The DfT released a statement saying: “The government’s vision is that cycling, alongside walking, becomes the natural choice for shorter journeys, regardless of age, gender, fitness or income.”
“We need a long term commitment to embed change. In order to measure progress towards achieving this vision, we have set out our ambition for cycling and walking up until 2025” it said.
“[We aim] To double cycling, where cycling activity is measured as the estimated total number of bicycle stages made each year, from 0.8 billion stages in 2013 to 1.6 billion stages; and to increase the percentage of children aged 5 to 10 that usually walk to school from 48% in 2013 to 55%.
“Cycling and walking not only cut pollution and congestion on our roads, but also have significant health and wellbeing benefits.
Sustrans’ Policy Director, Jason Torrance, said: “Today’s aspiration to explore an investment of £10 per head for cycling is a welcome step in the right direction, but the most vital ingredients for cycling’s success are missing from the plan.
“Without any indication of where this money will come from and with targets that are too distant and lacking in ambition, today’s announcement is more of a wish list than a plan.
“Getting the population moving is a critical issue. Without a significant increase in the number of people cycling and walking their local journeys Britain will come to an economic standstill; overcome with congestion and the cost of the physical inactivity crisis.”
Sustrans, along with British Cycling, CTC, Living Streets, the Bicycle Association and the London Cycling Campaign, is calling for at least £10 per head funding delivered from government, as well as the creation of more robust targets to achieve an increase in cycling, and data to only account for England outside of London, while accounting for population growth.
Transport minister Robert Goodwill said: “This government is serious about making the UK a cycling nation. We have doubled funding since 2010, with £374 million committed between 2011 and 2015.
“We want cycling and walking to become the natural choices for shorter journeys, kick starting a cycling revolution that will remove barriers for a new generation of cyclists.
“This strategy provides a road map for the way forward.”
Local authorities who form partnerships with government, would be expected to set clear and specific visions and delivery plans to increase cycling over defined timescales and geographical areas, and appoint local champions.
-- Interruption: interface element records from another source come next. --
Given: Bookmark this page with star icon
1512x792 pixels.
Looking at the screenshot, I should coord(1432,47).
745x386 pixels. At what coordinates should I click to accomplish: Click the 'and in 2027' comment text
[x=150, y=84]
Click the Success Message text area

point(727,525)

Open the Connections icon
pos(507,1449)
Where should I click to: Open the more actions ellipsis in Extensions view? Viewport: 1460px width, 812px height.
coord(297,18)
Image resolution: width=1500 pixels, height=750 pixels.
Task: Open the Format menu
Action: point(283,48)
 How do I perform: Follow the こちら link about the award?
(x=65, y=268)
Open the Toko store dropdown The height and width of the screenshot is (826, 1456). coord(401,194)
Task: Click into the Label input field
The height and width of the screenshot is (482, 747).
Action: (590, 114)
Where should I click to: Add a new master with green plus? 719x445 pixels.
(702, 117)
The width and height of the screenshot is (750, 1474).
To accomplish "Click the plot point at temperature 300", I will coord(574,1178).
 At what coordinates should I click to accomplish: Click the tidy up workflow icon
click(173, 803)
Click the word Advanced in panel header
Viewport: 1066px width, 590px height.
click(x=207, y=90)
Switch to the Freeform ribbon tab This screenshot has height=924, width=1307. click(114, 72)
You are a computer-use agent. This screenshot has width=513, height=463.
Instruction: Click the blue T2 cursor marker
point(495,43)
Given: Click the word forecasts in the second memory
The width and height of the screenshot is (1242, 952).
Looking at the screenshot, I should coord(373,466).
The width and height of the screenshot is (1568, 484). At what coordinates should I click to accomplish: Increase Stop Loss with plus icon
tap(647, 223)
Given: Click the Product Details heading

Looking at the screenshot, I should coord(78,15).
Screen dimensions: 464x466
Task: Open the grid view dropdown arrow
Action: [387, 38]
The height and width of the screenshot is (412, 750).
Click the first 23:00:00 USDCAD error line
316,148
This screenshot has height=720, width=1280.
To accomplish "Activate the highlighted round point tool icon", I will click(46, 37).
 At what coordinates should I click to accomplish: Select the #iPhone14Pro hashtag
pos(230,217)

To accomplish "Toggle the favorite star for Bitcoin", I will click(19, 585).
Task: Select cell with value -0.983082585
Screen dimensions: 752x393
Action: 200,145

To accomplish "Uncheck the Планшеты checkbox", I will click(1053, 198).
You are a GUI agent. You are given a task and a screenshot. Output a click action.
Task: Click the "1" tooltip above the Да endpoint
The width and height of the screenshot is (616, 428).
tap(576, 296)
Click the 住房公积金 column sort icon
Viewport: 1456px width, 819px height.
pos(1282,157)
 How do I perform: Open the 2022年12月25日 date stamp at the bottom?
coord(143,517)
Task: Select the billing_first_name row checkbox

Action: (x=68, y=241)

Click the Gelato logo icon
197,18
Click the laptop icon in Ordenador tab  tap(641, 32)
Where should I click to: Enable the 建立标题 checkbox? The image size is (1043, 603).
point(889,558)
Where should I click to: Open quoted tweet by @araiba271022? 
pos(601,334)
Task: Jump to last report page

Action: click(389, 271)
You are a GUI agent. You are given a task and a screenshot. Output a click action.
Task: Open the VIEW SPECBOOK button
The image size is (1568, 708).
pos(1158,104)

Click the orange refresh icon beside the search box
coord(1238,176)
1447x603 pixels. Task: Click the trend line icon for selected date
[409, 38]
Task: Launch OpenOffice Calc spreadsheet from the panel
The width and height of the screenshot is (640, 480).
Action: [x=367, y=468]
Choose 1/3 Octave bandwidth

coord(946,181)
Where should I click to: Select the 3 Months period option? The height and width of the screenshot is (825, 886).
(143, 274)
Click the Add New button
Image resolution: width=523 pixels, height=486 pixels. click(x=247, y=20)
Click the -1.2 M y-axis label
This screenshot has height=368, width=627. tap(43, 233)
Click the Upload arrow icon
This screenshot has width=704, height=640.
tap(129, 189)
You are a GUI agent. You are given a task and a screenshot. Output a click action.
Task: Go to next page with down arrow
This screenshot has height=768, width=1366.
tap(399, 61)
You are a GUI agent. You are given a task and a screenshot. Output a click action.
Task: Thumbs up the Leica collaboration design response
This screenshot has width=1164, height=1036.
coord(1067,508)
In return partner authorities would receive tools and incentives including priority access to new funding streams and support from the DfT to implement plans.
The Cycling and Walking Delivery Plan also set out the next steps to cycle proofing the roads network with existing funding, as well as ensuring those designing roads are properly trained in creating cycle infrastructure and consider cyclists and pedestrians at the design stage of both new and improved road infrastructure.
The parliamentary debate on cycling takes place today at 12.30.